Un’errata applicazione delle norme europee rischia di mettere in crisi anche altri settori economici in cui l’Italia è leader in Europa, dalle acque minerali alla distribuzione automatica. Il primo comparto ha un giro d’affari di oltre 3 miliardi di euro, comprende 246 marchi e 126 aziende che imbottigliano ed esportano in oltre 100 Paesi nel mondo. Il secondo ha un fatturato anche esso di 3 miliardi di euro, circa 3000 aziende che occupano oltre 33 mila dipendenti. La campagna “Plastic free” ha spinto numerose amministrazioni locali, anche grazie al favore mediatico, a dar vita e norme che non sempre sono in accordo con quelle europee e che rischiano, a detta degli imprenditori del settore, di creare confusione per i cittadini e gli operatori commerciali.

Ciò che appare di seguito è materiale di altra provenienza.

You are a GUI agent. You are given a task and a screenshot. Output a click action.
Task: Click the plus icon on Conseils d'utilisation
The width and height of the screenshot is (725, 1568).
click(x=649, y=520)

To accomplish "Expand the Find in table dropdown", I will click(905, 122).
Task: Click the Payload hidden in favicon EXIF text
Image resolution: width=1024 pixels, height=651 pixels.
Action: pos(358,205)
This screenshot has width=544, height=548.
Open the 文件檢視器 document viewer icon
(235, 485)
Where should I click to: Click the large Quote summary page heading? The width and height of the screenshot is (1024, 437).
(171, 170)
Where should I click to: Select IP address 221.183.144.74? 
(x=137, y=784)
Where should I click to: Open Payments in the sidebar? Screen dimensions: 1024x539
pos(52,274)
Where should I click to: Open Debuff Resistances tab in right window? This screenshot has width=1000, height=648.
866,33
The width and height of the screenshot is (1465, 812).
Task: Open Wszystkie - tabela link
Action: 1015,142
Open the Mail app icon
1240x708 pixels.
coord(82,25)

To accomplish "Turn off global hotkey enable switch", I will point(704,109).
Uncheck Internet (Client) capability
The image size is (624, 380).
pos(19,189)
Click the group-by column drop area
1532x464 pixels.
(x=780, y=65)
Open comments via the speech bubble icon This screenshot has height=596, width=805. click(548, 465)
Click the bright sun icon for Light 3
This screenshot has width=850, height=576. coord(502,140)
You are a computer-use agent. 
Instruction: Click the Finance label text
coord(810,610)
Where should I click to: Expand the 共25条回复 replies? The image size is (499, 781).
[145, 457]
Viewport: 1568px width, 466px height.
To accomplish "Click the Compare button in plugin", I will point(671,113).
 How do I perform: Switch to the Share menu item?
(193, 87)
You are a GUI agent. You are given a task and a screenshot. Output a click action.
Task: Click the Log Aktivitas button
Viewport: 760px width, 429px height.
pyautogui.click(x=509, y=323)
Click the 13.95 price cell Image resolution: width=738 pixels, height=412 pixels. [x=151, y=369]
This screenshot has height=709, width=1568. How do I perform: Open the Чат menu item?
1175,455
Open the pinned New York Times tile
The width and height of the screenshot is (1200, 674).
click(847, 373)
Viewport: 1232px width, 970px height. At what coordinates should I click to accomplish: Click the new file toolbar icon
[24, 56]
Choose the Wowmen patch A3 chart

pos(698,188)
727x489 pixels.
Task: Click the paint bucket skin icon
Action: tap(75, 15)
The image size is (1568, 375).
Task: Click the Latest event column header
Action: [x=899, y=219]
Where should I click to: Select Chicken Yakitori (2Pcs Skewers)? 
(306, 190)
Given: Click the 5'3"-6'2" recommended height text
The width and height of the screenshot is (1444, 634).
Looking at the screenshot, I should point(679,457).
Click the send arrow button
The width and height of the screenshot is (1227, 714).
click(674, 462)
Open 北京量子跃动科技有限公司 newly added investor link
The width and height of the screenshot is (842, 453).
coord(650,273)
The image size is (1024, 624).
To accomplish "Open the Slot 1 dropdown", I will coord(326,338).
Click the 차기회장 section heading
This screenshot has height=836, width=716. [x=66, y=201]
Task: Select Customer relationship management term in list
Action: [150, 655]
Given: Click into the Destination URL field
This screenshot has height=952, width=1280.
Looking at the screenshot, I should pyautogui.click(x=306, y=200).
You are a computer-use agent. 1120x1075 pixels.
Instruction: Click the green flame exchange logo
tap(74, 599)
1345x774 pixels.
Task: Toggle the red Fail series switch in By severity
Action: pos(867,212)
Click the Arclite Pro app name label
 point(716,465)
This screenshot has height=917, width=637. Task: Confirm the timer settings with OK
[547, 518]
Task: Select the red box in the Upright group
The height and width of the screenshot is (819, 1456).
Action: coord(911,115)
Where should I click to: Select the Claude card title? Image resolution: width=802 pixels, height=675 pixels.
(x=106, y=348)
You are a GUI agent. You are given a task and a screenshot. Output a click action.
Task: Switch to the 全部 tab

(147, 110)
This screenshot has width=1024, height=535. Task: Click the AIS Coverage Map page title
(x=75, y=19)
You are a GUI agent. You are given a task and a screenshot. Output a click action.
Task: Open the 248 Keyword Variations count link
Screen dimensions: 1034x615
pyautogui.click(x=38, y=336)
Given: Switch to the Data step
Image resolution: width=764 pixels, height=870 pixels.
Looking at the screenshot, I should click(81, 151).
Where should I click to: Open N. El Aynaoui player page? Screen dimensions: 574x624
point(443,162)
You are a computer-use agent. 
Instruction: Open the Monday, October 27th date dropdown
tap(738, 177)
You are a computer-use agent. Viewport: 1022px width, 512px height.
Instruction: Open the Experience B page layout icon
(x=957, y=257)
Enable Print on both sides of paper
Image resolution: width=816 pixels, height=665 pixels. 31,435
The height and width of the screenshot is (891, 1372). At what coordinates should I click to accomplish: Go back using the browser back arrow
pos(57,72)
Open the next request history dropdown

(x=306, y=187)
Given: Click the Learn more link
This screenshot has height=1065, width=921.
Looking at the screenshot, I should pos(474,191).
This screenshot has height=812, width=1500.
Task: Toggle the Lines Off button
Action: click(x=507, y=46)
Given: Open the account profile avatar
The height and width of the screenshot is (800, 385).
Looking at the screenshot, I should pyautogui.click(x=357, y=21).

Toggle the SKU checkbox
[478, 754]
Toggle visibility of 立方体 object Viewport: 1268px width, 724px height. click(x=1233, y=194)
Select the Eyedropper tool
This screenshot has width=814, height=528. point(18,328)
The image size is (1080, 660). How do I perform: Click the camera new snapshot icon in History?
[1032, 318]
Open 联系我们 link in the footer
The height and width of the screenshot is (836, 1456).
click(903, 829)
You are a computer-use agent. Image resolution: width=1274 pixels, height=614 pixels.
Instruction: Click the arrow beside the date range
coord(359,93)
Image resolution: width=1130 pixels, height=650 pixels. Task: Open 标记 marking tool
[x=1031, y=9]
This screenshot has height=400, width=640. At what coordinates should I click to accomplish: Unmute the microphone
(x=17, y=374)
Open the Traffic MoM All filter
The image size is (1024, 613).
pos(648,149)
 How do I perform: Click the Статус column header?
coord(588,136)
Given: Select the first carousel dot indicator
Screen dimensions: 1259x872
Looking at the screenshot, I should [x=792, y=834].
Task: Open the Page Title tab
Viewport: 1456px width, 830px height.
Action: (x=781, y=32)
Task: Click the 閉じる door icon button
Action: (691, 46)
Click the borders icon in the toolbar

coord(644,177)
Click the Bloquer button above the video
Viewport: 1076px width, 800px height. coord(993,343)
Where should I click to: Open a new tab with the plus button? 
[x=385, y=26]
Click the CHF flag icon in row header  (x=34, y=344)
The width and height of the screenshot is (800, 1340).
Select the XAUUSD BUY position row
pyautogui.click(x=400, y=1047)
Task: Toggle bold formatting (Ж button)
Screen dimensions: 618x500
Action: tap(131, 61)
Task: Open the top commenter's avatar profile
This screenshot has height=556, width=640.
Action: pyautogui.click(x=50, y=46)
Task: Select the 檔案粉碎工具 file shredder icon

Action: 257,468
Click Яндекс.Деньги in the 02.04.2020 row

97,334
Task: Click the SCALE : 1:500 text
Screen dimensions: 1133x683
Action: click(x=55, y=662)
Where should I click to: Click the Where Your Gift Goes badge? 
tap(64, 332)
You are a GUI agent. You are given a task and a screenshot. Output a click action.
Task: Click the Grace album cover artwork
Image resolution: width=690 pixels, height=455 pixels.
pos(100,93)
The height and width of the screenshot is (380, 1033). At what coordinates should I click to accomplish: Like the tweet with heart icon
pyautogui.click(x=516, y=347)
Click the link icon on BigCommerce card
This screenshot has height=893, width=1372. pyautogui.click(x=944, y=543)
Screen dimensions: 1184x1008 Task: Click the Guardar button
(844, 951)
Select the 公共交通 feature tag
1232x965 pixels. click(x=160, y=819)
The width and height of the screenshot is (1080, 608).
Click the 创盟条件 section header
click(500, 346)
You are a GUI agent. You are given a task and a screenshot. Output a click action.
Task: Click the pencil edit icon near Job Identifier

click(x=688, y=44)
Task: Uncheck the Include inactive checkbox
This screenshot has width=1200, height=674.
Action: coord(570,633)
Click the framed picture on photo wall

“Non si comprendono”, ha sottolineato Paolo Arrigoni, senatore della Lega e membro della Commissione Ambiente del Senato, le fughe in avanti assunte da diversi soggetti istituzionali che volendo fare i primi della classe, ancor prima del recepimento della direttiva, adottano il “plastic free” mettendo alla gogna la plastica tradizionale. La Lega ha un atteggiamento pragmatico e non ideologico: siano per la tutela dell’ambiente, ma anche per la difesa di u n comparto importante dell’industria italiana che rappresenta il 40% della produzione europea, occupa 3 mila dipendenti e supera il miliardo di fatturato”.